第20章 呪胎戴天
高専の一年生の教室はいつも賑やか。
「皆実、今度の休日こそ絶対にアメ横でフルーツ食べまくるわよ!」
野薔薇ちゃんが私の隣でスマホを弄りながら呟く。
チラリと見えたスマホの画面には『#アメ横スイーツ』という検索項目と色とりどりの綺麗な写真が映ってた。
この前もたしか、野薔薇ちゃんにアメ横に誘われた。
でも結局、アメ横に行く途中で五条先生に邪魔されてしまい、一年生4人で廃テナントの呪霊祓いという実践演習をさせられた。
私は安定に役に立たなかったけど。
「そこのむっつりスケベどもも行くわよ」
野薔薇ちゃんが虎杖くんと伏黒くんにも声をかける。
すると間髪入れずに返事がとんできた。
「俺はむっつりスケベじゃねぇよ! 結構人並みにオープンにしてると思う」
虎杖くんはアメ横に行く行かないの返事ではなく、野薔薇ちゃんに言われた『むっつりスケベ』への返事をくれた。

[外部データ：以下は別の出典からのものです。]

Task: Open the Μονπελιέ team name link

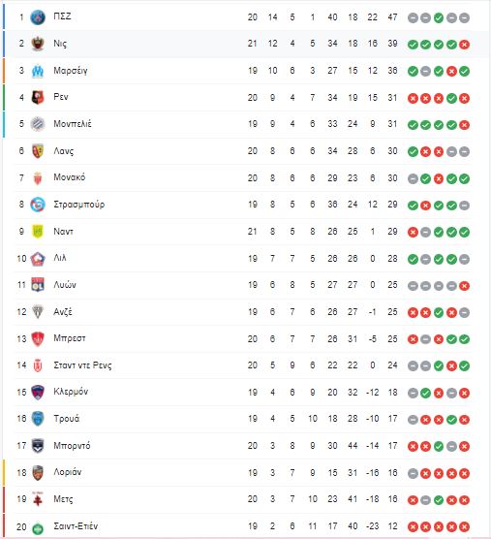Action: tap(73, 124)
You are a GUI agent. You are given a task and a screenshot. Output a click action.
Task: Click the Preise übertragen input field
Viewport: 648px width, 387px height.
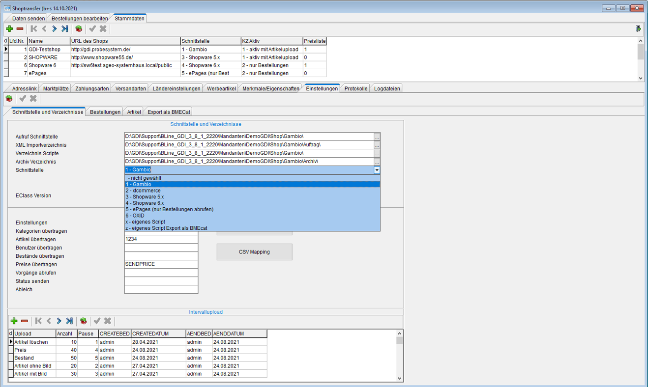pos(161,264)
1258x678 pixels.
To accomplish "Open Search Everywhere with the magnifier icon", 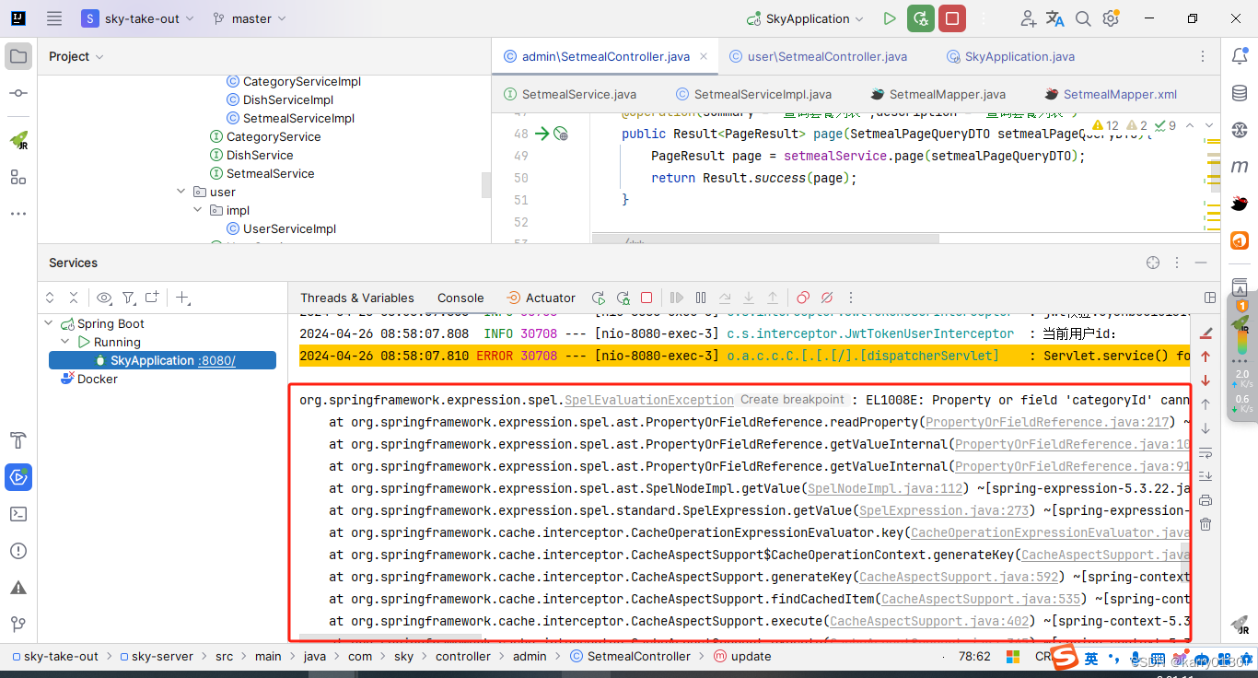I will click(1082, 18).
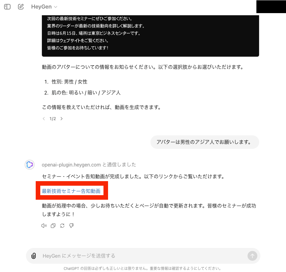The width and height of the screenshot is (286, 272).
Task: Click the blacked-out profile area top right
Action: click(x=271, y=7)
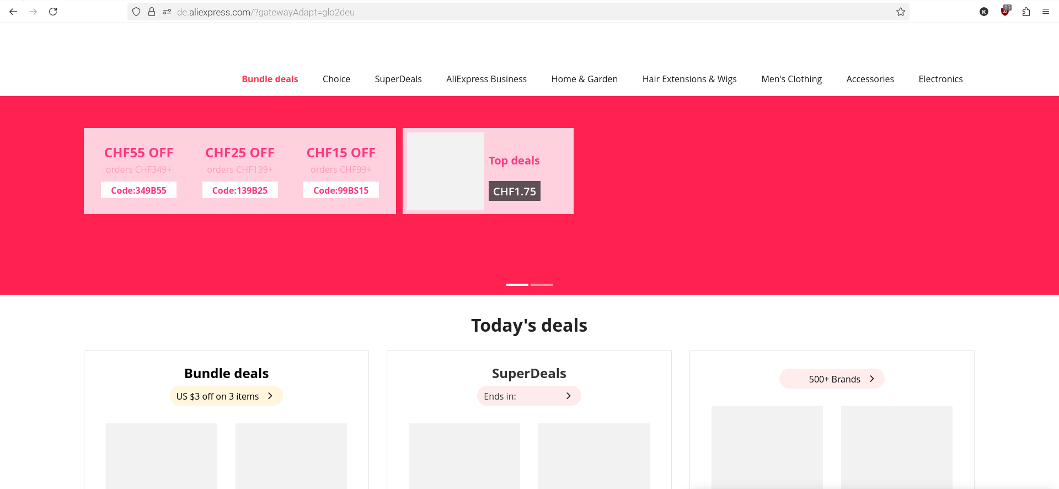Screen dimensions: 1059x489
Task: Click the address bar URL field
Action: pyautogui.click(x=496, y=12)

野薔薇ちゃんは「聞いてねーわ」って半目で天井を見上げてる。
(たしかに、虎杖くんは寮の部屋にも堂々とグラビア貼ってたしなぁ)
虎杖くんの言う通り、虎杖くんはそういうところはわりとオープンにしてる。
(でも伏黒くんは……)
考えてすぐに、とある日の記憶が蘇ったから。
瞬間的に考えるのをやめた。
ちなみに伏黒くんは野薔薇ちゃんの発言を完全に無視してる。
「じゃあ虎杖は来るとしてー」
「まだ回答してねぇけど」
「は? 私は本来このあいだアメ横に行ってたはずなのに、アンタたちが五条の周りウロチョロしたせいで行けなかったんじゃない。責任取れよ」
「オマエって、なんでいつも喧嘩腰なの?」
虎杖くんと野薔薇ちゃんのやり取りはいつも通り。
そして野薔薇ちゃんが伏黒くんに声をかけた。